Little problem with group velocity

[ziojoe]

I have a little trouble in demonstrating that the group velocity of an e.m. wave transform (in special relativity, by passing from an inertial frame to another) like the velocity of a particle with mass.

So, $$\left( \frac{w}{c}, k_x, k_y, k_z\right) = \left( \frac{w}{c}, \vec k \ \right)$$ is a 4-vector, where $$w$$ is $$2\pi\nu$$ and $$\vec k$$ is the wave vector. So, if another inertial frame moves with velocity $$v$$ in the direction of the $$x$$ axis, we have

$$\gamma = \left(1 - \frac{v^2}{c^2}\right)^{-\frac{1}{2}}$$
$$dw' = \gamma\left(dw-v\cdot dk_x\right)$$
$$dk_x' = \gamma\left(dk_x-\frac{v}{c^2}dw\right)$$
$$dk_y' = dk_y$$
Let be $$u_x = \frac{dw}{dk_x}$$, $$u_y = \frac{dw}{dk_y}$$.
So, I find $$u_x' = \frac{dw'}{dk_x'} = \frac{u_x-v}{1-\frac{v\cdot u_x}{c^2}}$$ (correct, because it's the same transformation for the velocity in $$x$$ of a particle with mass), and
$$u_y' = \frac{dw'}{dk_y'} = \gamma\frac{dw-v\cdot dk_x}{dk_y} = \gamma\left(u_y-\frac{dk_x}{dk_y}\cdot v\right) = \gamma\left( u_y-v\cdot\frac{dw}{dk_y}\cdot\frac{1}{\frac{dw}{dk_x}}\right) = \gamma\left(u_y-v\cdot u_y\cdot\frac{1}{u_x}\right) = \gamma\cdot u_y\left(1-\frac{v}{u_x}\right)$$
But this is different from the relationship for particle with mass velocity, that is
$$u_y' = \frac{u_y}{\gamma\cdot \left(1-v\cdot\frac{u_x}{c^2}\right)}$$

Where's the problem with this derivation? How can I find the right relationship?

Maybe the problem is with the fact that I should do the partial derivation
$$u = \frac{\partial w}{\partial \vec k}$$

(I know the transform must be the same for group velocity of an e.m. wave AND for velocity of particles with mass). Please, if you can, show the passages of the derivation.

 

[cesiumfrog]

Firstly, to clarify, the vacuum group velocity of EM waves is c, which is *not* like the velocity of a particle with mass.

You can see that the wave 4-vector is a tensor (in SR) just by recognising that gWx (the phase difference between two events on a wave) is a scalar (while the displacement x and inner product g are both also tensors); W must be contravariant (same as velocity dx/dl) since that equation is valid in all frames.

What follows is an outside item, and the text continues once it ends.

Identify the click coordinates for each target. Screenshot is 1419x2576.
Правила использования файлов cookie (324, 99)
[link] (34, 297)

Hence, gWW (=b) is a constant in all reference frames (although frequency and wave-vector components are not constant, in fact this equation gives you the dispersion relation for waves of this "type", that is, waves that are related by the symmetry of SR). From this you can write the relation between group and phase velocity (they will be inverse fractions of c). Then by simple geometry you can recognise that the group velocity four-vector is parallel to W. QED (and moreover, if you wish to identify massive particles with waves obeying SR then you have proven E=-ih(d/dt) and p=-ih(d/dx) for some constant h, which is of course the basis of QM).

This argument is sketched at the beginning of some QFT texts.

 

[Entropia]

The problem with this derivation is that it assumes that the group velocity of an electromagnetic wave is equivalent to the velocity of a particle with mass. This is not necessarily true. The group velocity of an electromagnetic wave is a property of the wave itself and is not related to the velocity of a particle. The group velocity represents the speed at which the overall shape or envelope of the wave moves, while the phase velocity represents the speed at which the individual wave peaks move. Therefore, the group velocity cannot be directly compared to the velocity of a particle with mass.

To find the correct relationship, you can start by considering the transformation equations for the phase velocity of an electromagnetic wave. These are given by:

u_x' = \frac{u_x-v}{1-\frac{v\cdot u_x}{c^2}}

u_y' = \frac{u_y}{\gamma\cdot \left(1-v\cdot\frac{u_x}{c^2}\right)}

where u_x and u_y are the phase velocities in the x and y directions, respectively, and u_x' and u_y' are the transformed phase velocities in the new frame.

To relate this to the group velocity, you can use the relationship between the group velocity and the phase velocity:

v_g = \frac{d\omega}{dk}

where v_g is the group velocity, \omega is the angular frequency, and k is the wave vector. In this case, you can use the transformed values of \omega and k to find the transformed group velocity. This will give you the correct relationship between the group velocity in the two frames.

In summary, the group velocity of an electromagnetic wave cannot be directly compared to the velocity of a particle with mass. To find the correct relationship, you need to consider the transformation equations for the phase velocity and use the relationship between the group velocity and the phase velocity.